Today, Haley Scott is Haley Scott DeMaria, a wife and mother of two in Annapolis. Her book about her emotional and physical recovery, What Though the Odds, co-written by Bob Schaller, is set to hit bookstands Monday under the auspices of USA Swimming, the sport's national governing body.

The book is meant to be a guide on how to emerge from tragedy, not just another beat-the-odds story, Scott DeMaria said.

"Tragedy will affect everybody in their lives to some extent," said Scott DeMaria, 34. "I could not have come out of this without my community."

She rebuffed earlier attempts to tell her tale. For years, she was not ready to relive the night that took the lives of fellow freshmen Meghan Beeler and Colleen Hipp.

The women's swim team was headed back from a meet in Chicago and was just a few miles from home when its bus skidded on an icy highway during a blizzard, struck a culvert and flipped over. Scott climbed out an open window and walked several feet in the snow before clasping her back in pain and collapsing, said teammate Susan Bohdan Walton.

Walton, who suffered whiplash in the accident, stayed with Scott until help arrived an hour later. When Scott complained that she couldn't feel her legs, Walton told her that the coldness of the snow had probably made her feel numb.

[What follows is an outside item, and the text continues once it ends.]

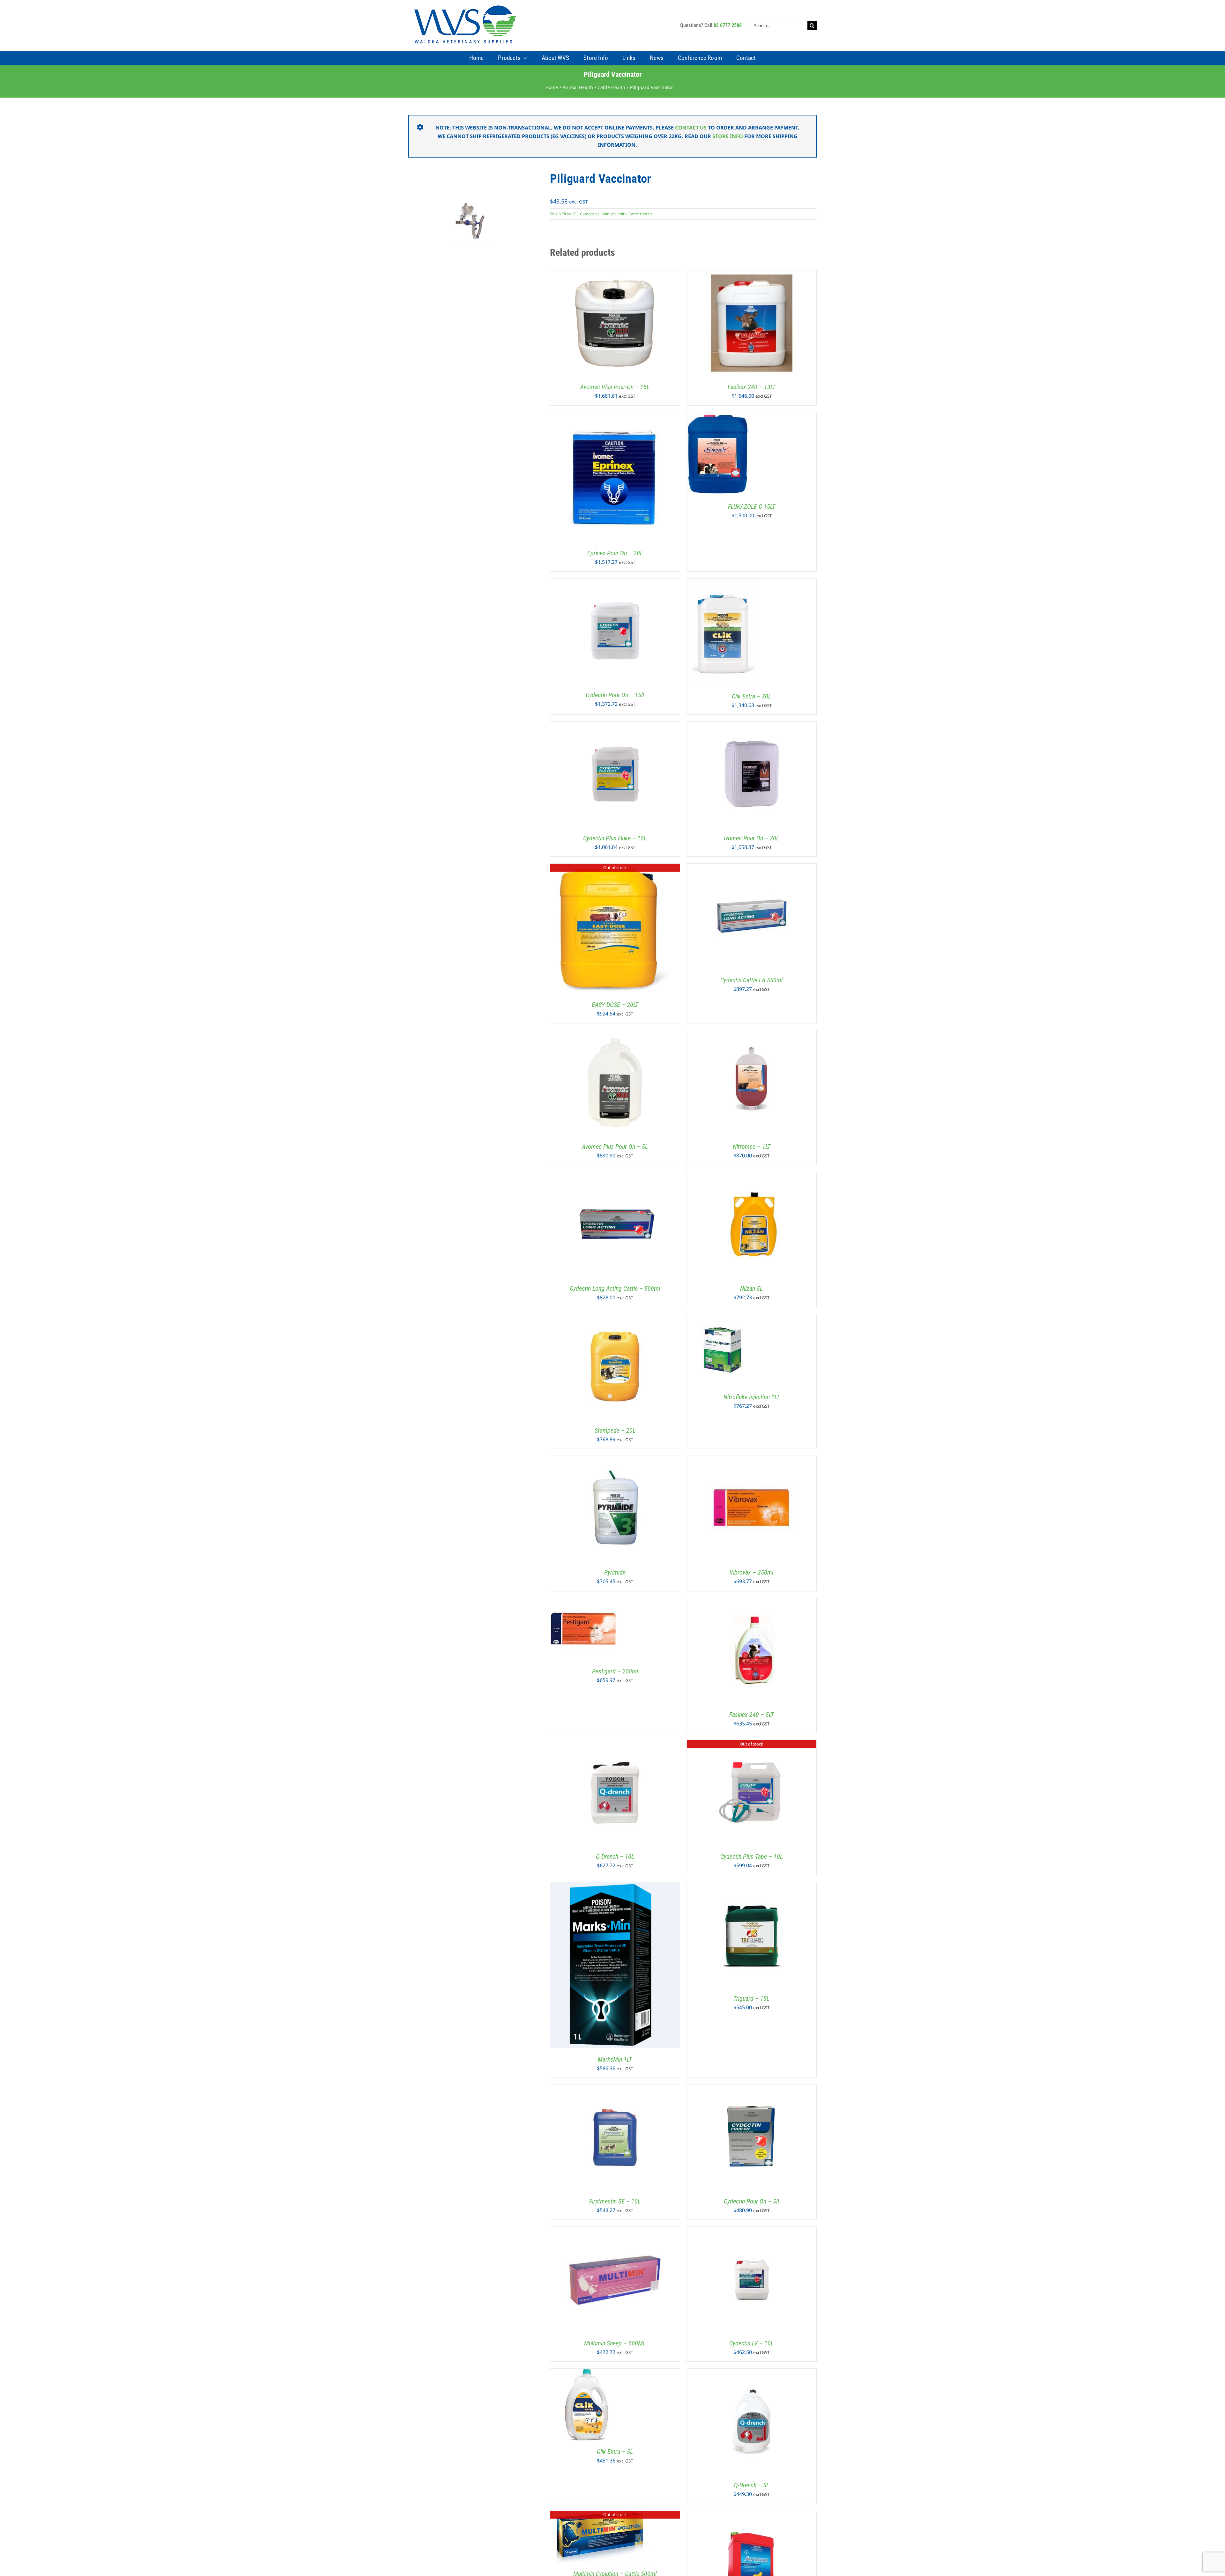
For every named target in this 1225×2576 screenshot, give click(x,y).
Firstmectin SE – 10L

In fact, the snow might have prevented permanent paralysis by staving off swelling in her spine, doctors later told Scott. Doctors initially prepared her for life in a wheelchair and the possibility of never bearing children. Her fortunes changed, however, and Scott began a long road to recovery. It included more surgeries when the steel rods supporting her back broke apart and punctured her skin.